--- Screenshot grounding data ---
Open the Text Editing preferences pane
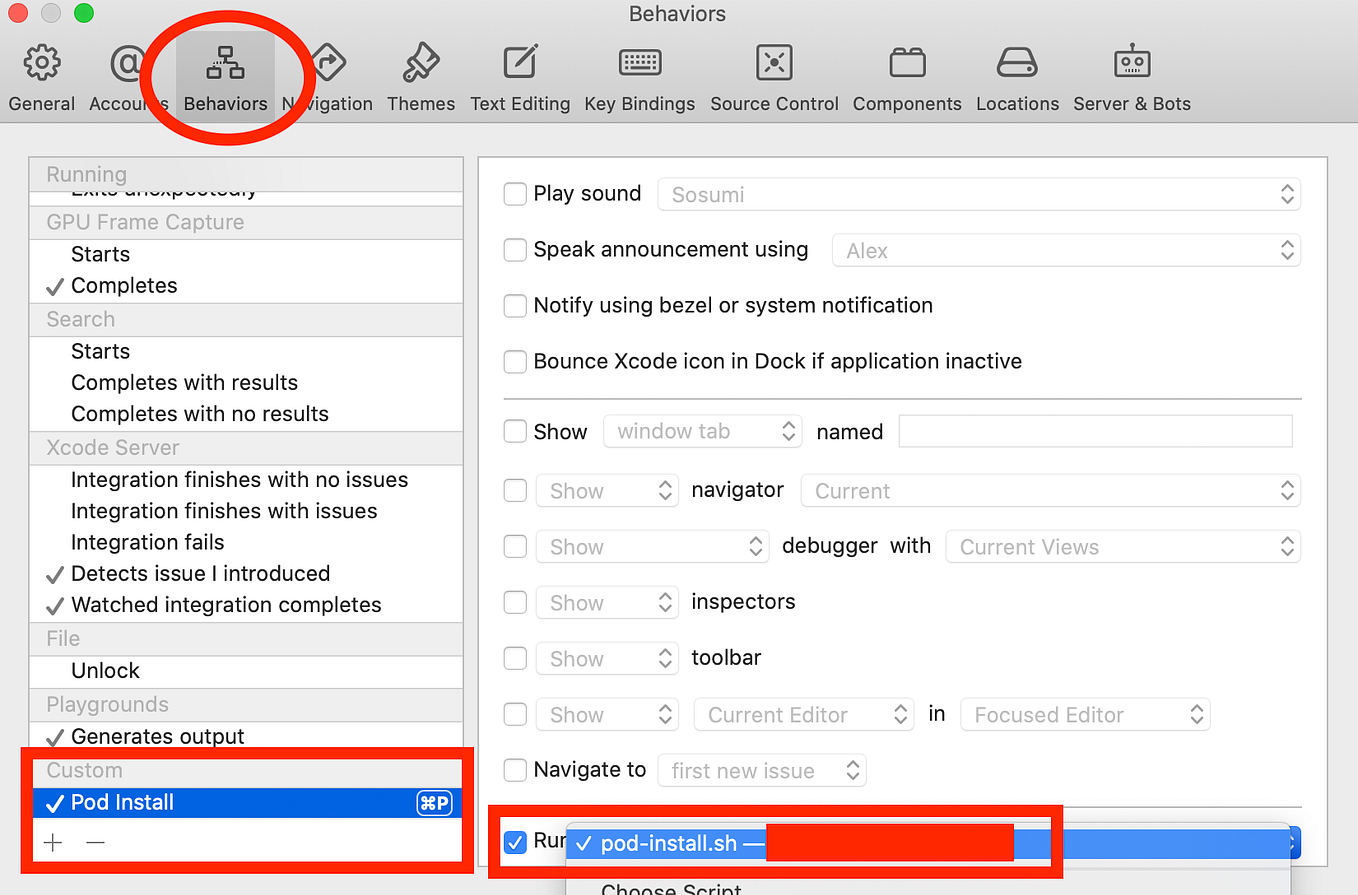The width and height of the screenshot is (1358, 895). [x=520, y=75]
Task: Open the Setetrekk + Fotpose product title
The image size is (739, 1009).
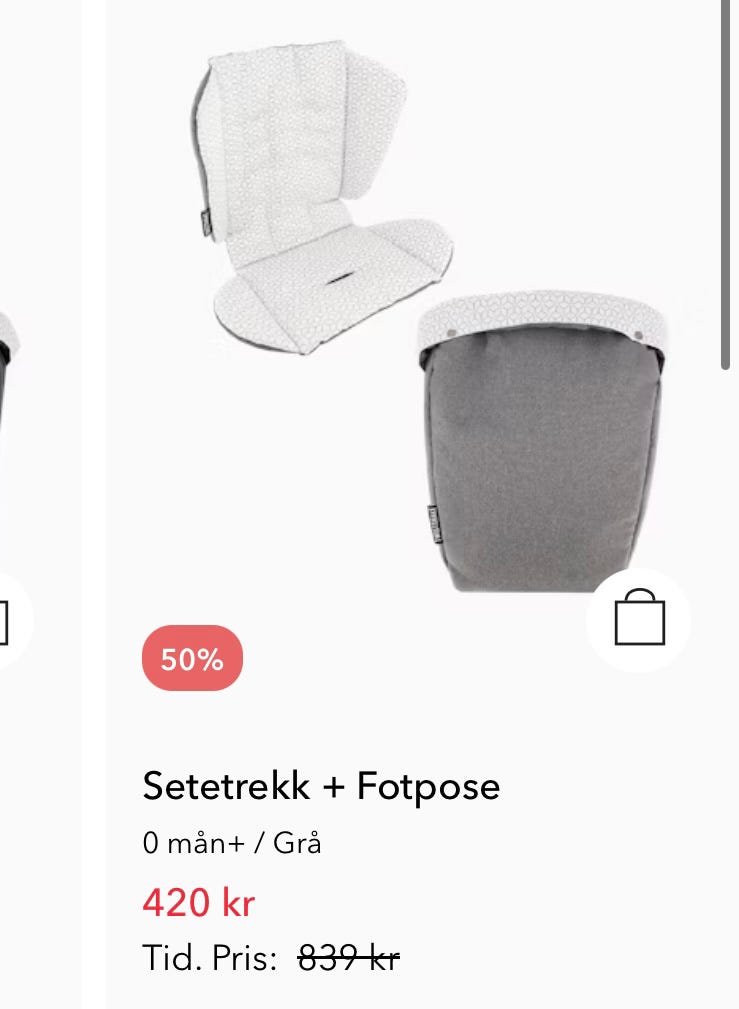Action: click(x=321, y=786)
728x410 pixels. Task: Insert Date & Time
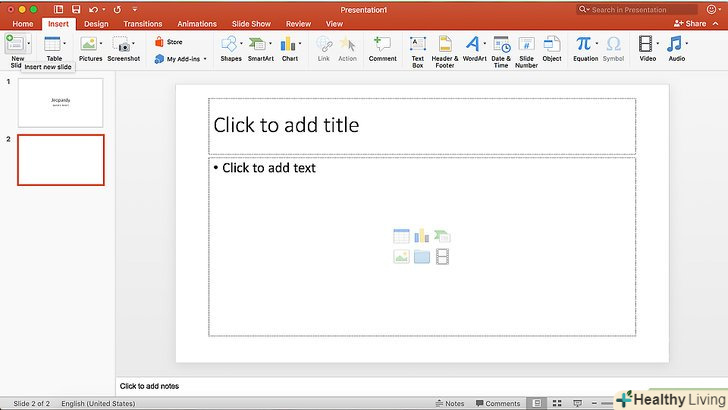pyautogui.click(x=500, y=48)
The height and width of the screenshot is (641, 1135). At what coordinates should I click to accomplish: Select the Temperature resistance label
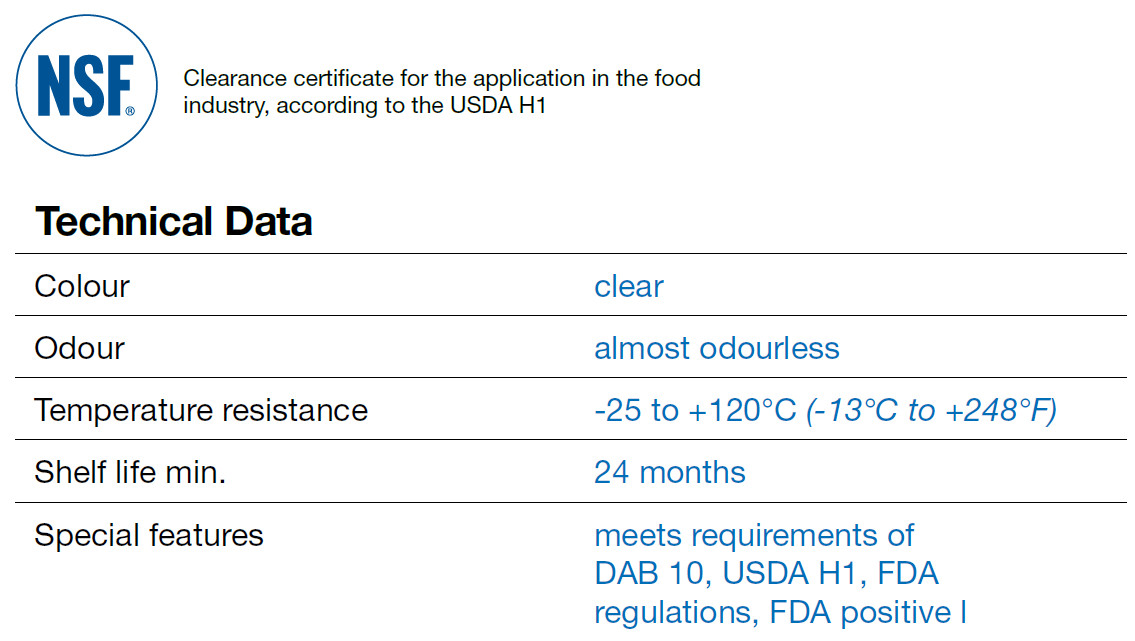pyautogui.click(x=201, y=411)
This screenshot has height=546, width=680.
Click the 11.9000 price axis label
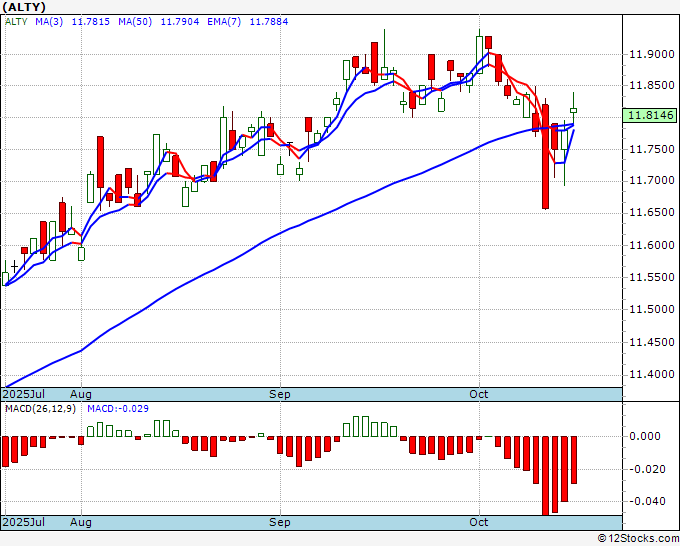click(x=652, y=54)
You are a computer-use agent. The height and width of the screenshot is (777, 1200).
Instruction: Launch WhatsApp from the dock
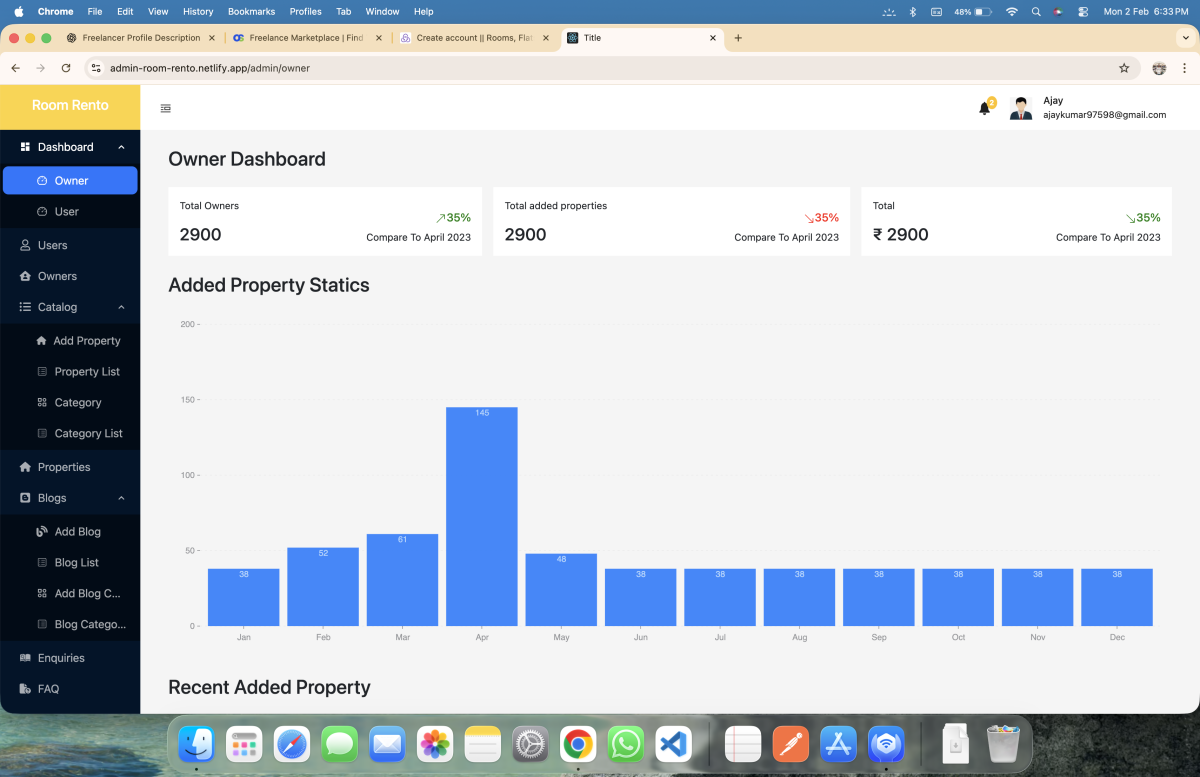tap(626, 744)
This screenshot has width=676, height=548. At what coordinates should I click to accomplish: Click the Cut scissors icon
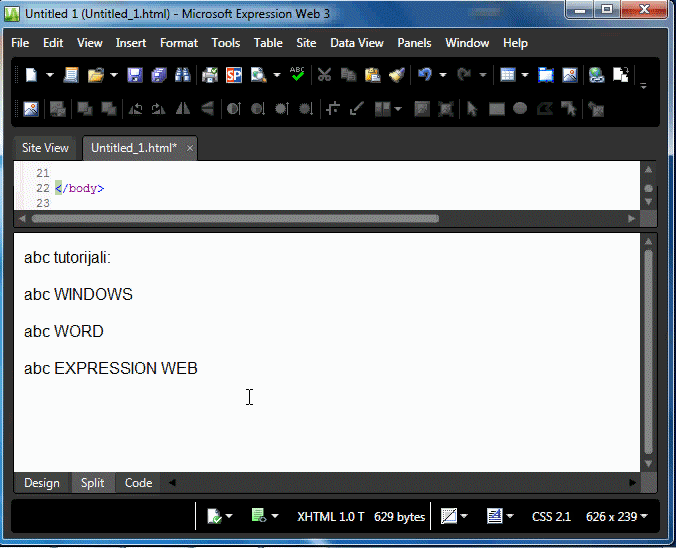tap(324, 75)
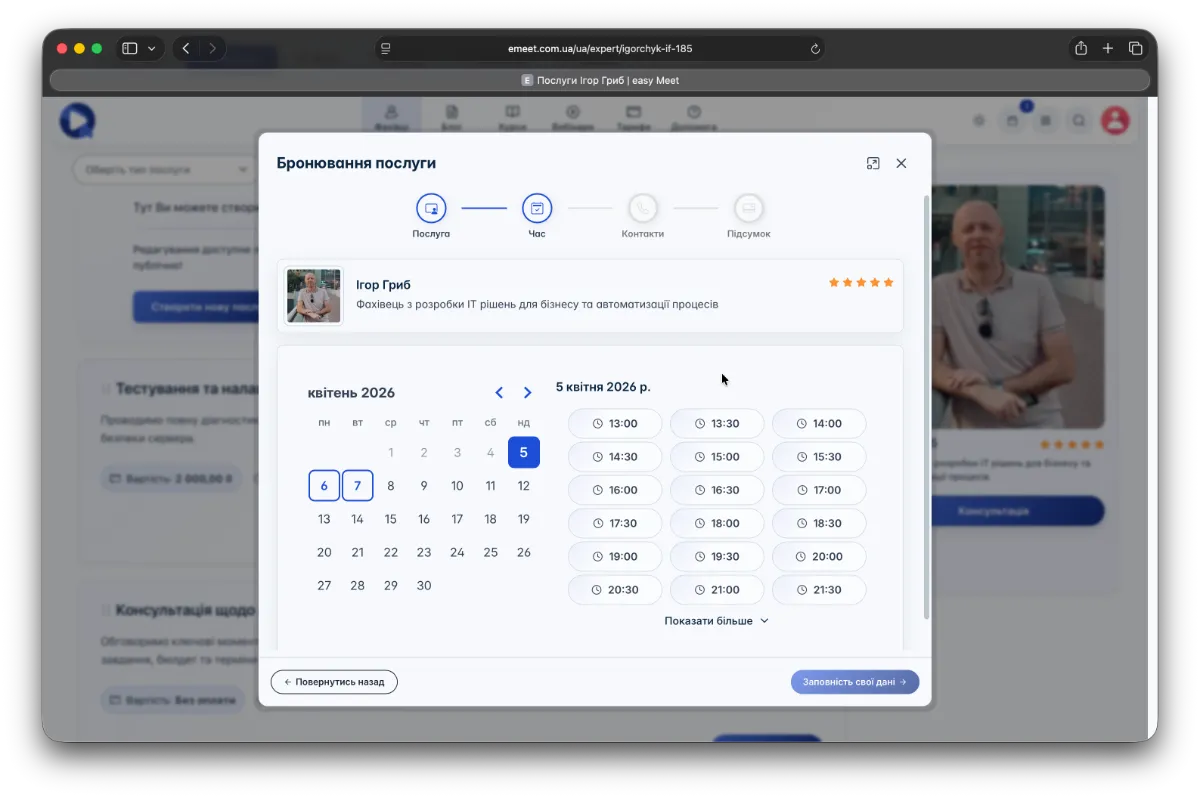Go to previous month in calendar

(499, 393)
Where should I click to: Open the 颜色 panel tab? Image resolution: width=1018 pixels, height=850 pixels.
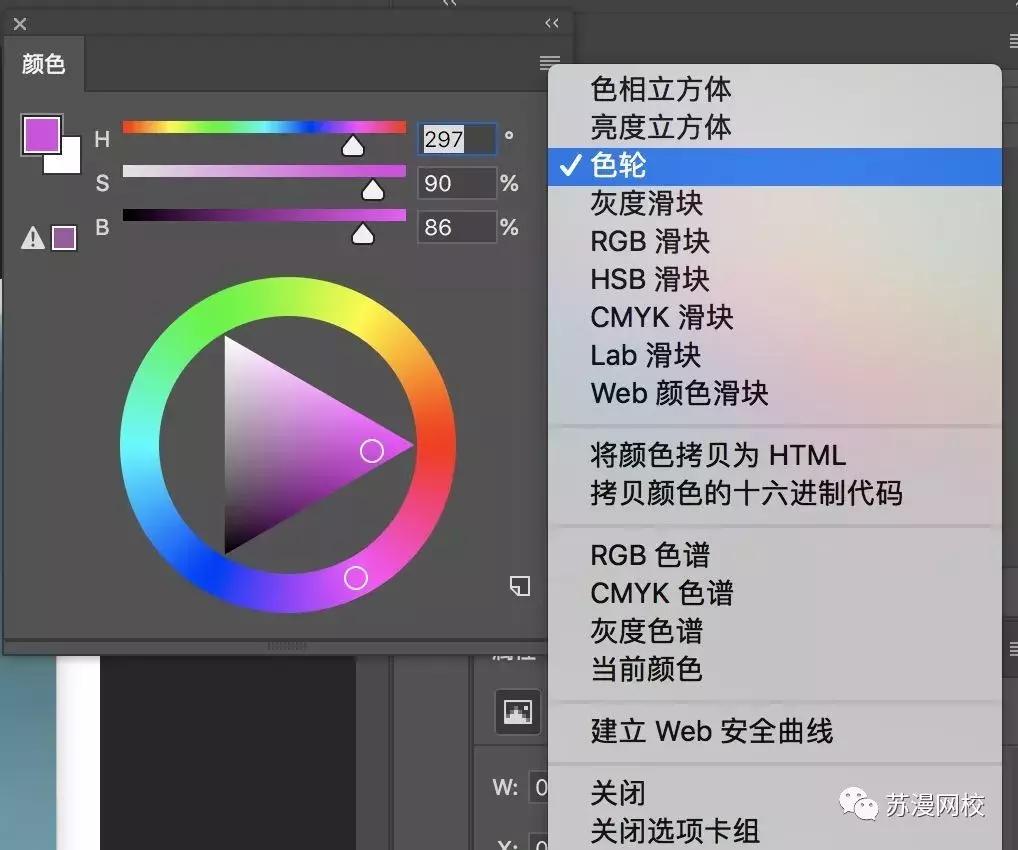(x=44, y=64)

--- Exercise details ---
Please print the entries exactly as they stand. Images are not part of the copy.

--- Your response ---
Open the Text Editing preferences pane
The width and height of the screenshot is (1358, 895). [x=520, y=75]
Task: Open the Setetrekk + Fotpose product title
The image size is (739, 1009).
Action: click(x=321, y=786)
728x410 pixels. Task: Insert Date & Time
pyautogui.click(x=500, y=48)
The height and width of the screenshot is (641, 1135). At what coordinates should I click to accomplish: Select the Temperature resistance label
pyautogui.click(x=201, y=411)
This screenshot has height=546, width=680.
Click the 11.9000 price axis label
click(x=652, y=54)
You are a computer-use agent. The height and width of the screenshot is (777, 1200).
Instruction: Launch WhatsApp from the dock
tap(626, 744)
This screenshot has width=676, height=548. At what coordinates should I click to accomplish: Click the Cut scissors icon
tap(324, 75)
Go to previous month in calendar

(499, 393)
Where should I click to: Open the 颜色 panel tab? Image resolution: width=1018 pixels, height=850 pixels.
(x=44, y=64)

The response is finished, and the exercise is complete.